Sire: Presenting (GB)
Dam: Whoops A Daisy
Daisy, as she is known in the yard is a likeable filly who was impressive from the very first day that she stepped foot on the gallops and we were all devastated when she stopped very quickly in her first race at Ffos Llas. She was later found to be suffering from the thumps which is quite like an equine bout of the hiccups and caused by electrolyte imbalances. We have not come across this condition very often but other trainers said that they had horses who had suffered too and that there was no reason that it would happen again. However, we decided to leave no stone unturned and monitored her fractional electrolytes for the rest of the season. Her electrolyte balance is now back to normal but she was in need of a break so has enjoyed a summer holiday with Flintham and we are looking forward to getting her back to work soon.
Sire: Flemensfirth (USA)
Dam: Tart of Tipp (IRE)
Hayley is a massive 17 hand mare who had won a point to point in Ireland as a five year old before we bought her. The strain of doing that when she was clearly nowhere near fully mature had left her with some growing pains in her joints and so she has spent the year in the field to get over that. Before we decided that she needed that time, she had shown us a real engine which was not a surprise as she is out of a half sister to Plaid Maid who has given us Carruthers, Coneygree and Flintham. She is now so fat that she looks like a brood mare but we will give her a good long slow preparation and we cannot wait for the moment that she makes it to the racecourse.
Sire: Indian River (FR)
Dam: Stepitoutmary (IRE)
Known as Jack, he is everybody’s favourite in the yard. We bought him at the Cheltenham sale last year for £40k having won two point to points in Ireland.

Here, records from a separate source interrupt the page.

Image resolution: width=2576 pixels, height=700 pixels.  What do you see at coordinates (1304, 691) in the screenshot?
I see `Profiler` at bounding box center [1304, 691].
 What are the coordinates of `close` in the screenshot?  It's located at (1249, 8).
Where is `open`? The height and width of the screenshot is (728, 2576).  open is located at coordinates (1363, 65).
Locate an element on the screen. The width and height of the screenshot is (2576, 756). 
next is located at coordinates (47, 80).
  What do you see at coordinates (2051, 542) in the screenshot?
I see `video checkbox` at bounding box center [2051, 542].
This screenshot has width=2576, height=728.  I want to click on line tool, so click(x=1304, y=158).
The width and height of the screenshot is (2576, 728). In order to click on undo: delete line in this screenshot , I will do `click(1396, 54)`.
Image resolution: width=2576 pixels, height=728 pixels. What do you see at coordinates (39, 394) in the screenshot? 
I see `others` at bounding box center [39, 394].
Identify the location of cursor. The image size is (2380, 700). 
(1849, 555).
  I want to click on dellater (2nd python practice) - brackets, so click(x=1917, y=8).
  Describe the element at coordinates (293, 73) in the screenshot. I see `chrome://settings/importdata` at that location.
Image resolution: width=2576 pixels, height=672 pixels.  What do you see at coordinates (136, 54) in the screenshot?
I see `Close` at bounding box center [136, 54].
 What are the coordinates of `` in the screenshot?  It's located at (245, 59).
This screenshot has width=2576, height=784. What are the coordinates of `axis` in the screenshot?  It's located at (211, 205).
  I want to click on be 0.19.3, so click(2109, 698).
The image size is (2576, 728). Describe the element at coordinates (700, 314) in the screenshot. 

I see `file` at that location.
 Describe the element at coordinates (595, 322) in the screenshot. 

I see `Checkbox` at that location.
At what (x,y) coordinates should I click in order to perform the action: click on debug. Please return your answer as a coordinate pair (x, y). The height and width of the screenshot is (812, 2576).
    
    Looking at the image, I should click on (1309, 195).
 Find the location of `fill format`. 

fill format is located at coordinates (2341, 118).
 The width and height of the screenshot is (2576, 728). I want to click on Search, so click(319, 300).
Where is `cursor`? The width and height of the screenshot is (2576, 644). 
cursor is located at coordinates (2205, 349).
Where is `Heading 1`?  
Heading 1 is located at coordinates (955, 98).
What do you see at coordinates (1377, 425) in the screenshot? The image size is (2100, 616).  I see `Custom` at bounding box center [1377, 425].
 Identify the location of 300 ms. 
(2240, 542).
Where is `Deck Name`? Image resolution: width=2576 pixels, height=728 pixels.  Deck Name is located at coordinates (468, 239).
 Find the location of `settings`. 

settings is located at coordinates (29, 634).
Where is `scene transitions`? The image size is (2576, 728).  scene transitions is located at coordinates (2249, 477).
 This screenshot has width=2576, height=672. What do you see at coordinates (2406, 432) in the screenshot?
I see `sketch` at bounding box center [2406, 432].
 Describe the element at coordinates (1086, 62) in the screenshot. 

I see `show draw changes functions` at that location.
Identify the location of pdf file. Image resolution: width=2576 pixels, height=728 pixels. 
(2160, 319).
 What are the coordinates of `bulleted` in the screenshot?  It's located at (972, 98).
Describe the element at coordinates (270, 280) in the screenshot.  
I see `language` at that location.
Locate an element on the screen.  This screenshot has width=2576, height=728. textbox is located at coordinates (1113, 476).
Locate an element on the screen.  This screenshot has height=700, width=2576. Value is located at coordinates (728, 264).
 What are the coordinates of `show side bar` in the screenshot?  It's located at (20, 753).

He took a bit of time to acclimatize to life in the UK and we had a bit of trouble with him tying up so he now lives in the field in the day and has an enlarged box at night which seems to suit him very well. He won easily at Ludlow ridden by Jaimie Moore who could not believe that we had bought him for so little and he was even more impressed when he finished fast up the Cheltenham hill having nearly been brought down three fences out. After that, he improved again and we were desperately disappointed that the ground dried so quickly at the end of the season and it was decided that he had too much potential as a chaser to be risked in tough ground. He has won over fences in the point to points in Ireland and did a lot of schooling with Coneygree in the run up to Punchestown which he did brilliantly so there’s plenty to look forward to!
Sire: Scorpion (IRE)
Dam: Don’t Waste It (IRE)
Bart is three-year-old gelding by Scorpion – a sire whose sons have a reputation for being a little highly strung. However, that was also said of Karinga Bay who is Coneygree’s sire, and our small set up with plenty of TLC is ideal for his type. Bart is a completely charming character, and we’re very excited by the potential he has already shown in training.
Heidi is a delightful miniature Shetland who has been with us since Alfie and Lily rode her in gymkhanas where she was rarely beaten. There was one particularly memorable incident at the local village show, when Mark was in charge of the lead rein. Alfie was just four years old and under Mark’s guidance they made a flying start to the apple bobbing. Mark hurled Alfie to the floor to retrieve his apple and although Alfie wasn’t quick they were still in with a chance, so Mark grabbed the child, threw him in the air and flew for home with Heidi scuttling behind him. Mark shrieked with delight as he crossed the line until he realised there were roars of laughter around him – Alfie was sitting on the ground at the other end of the course.
Soon afterwards Heidi retired from competitive life and became a travelling companion for the racehorses. Horses are herd animals and it makes a huge difference to them to have a friend both in the horsebox and in the racecourse stables.